Qu’en est-il du dispositif « MonPsy » ?  

Depuis le 5 avril dernier, le dispositif « MonPsy » permet à toute personne à partir de 3 ans, et sur adressage d’un médecin, de bénéficier de huit séances par an avec un psychologue, prises en charge par l’Assurance maladie. Lancé par le ministère de la Santé, ce dispositif vise à répondre au mal-être né de la pandémie et de ses confinements successifs. « Six mois après, le dispositif est toujours en phase de déploiement, déclare Benoît Schneider, président honoraire de la Fédération Française des Psychologues et de Psychologie (FFPP). Le nombre de psychologues conventionnés approchera très prochainement les 2 100, ce qui représente un peu plus de 15 % du potentiel de psychologues libéraux concernés par cette approche. » Selon les premières estimations, les psychologues conventionnés ont déjà eu au moins un patient, depuis qu’ils se sont déclarés. Certes, des obstacles demeurent, tels que l’adressage obligatoire, le tarif des séances (40 euros) ou encore le nombre annuel limité de séances. Des obstacles qu’il convient de dépasser, car, poursuit Benoît Schneider, « huit séances peuvent permettre de répondre à une difficulté transitoire, en particulier pour les usagers qui ne peuvent pas avoir accès à ces soins autrement. » Et, fait inédit, le remboursement de ces séances est garanti, qu’elles se fassent en présentiel ou en visio – à l’exception de la première qui doit obligatoirement se tenir en présentiel.

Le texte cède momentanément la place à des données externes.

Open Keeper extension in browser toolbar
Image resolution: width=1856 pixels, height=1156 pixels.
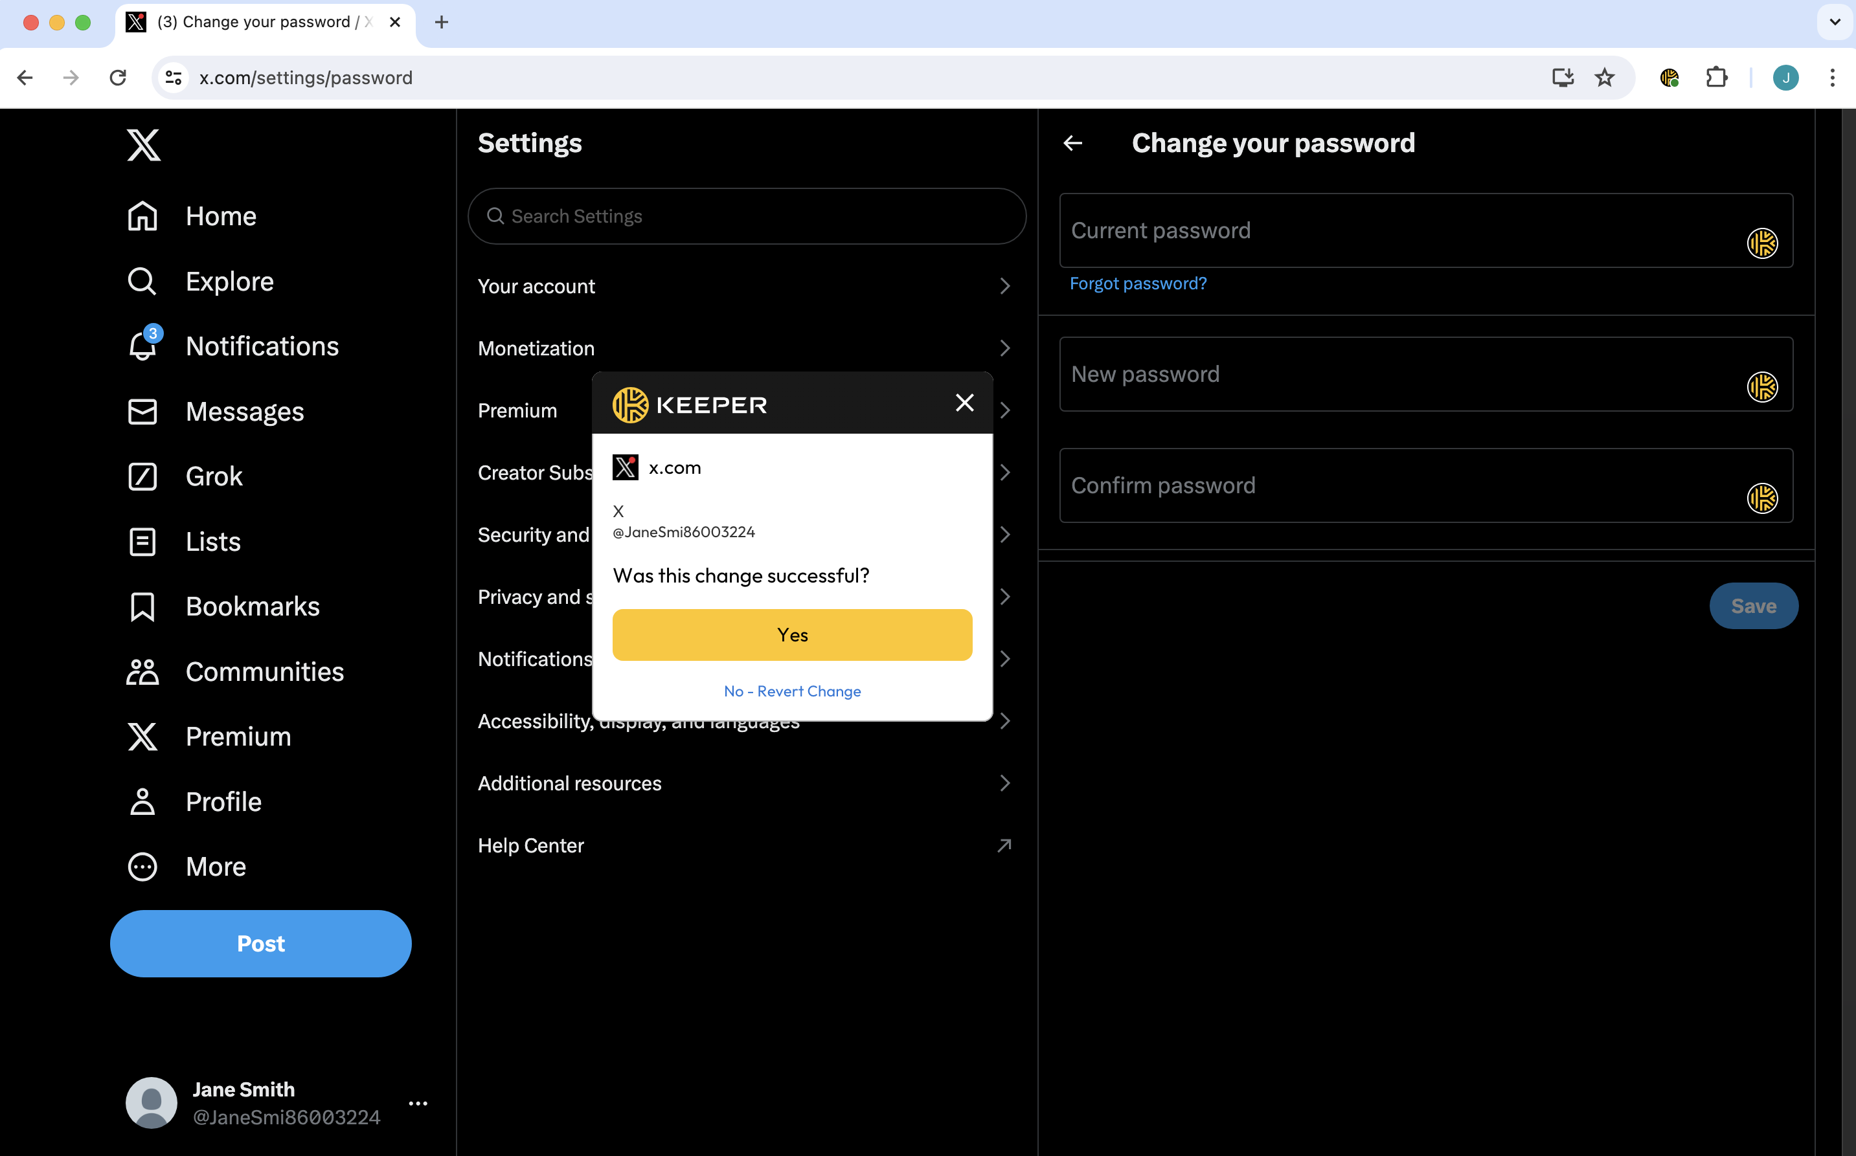[x=1669, y=77]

Même côté professionnels, « MonPsy » semble également combler une attente. « Les médecins généralistes sont parfois démunis face à des situations difficiles, en termes de prise en charge. Or, ce dispositif facilite la mise en place de relais, ce qui amènera sans doute d’autres psychologues à emboîter le pas aux plus de 2 000 qui y ont déjà adhéré. » C’est d’ailleurs une première : jamais auparavant, la profession n’était rentrée, de manière aussi étendue, dans un processus de prise en charge par l’Assurance maladie. « C’est un changement de paradigme », admet le président honoraire de la FFPP. Ce changement a été amorcé par un ensemble d’expérimentations, tel que le dispositif d’accompagnement Santé Psy Etudiants, mis en place en mai 2021 par le ministère de l’Enseignement supérieur et de la Recherche. Ce dernier qui devait initialement durer une année, a été maintenu pour la rentrée 2022, ce qui laisse penser qu’il pourrait se pérenniser. « La FFPP avait apporté son soutien à ce dispositif, dans un contexte de contribution à l’effort collectif en matière de prise en charge des nombreuses situations de souffrance psychologique et psychiatrique », rappelle Benoît Schneider.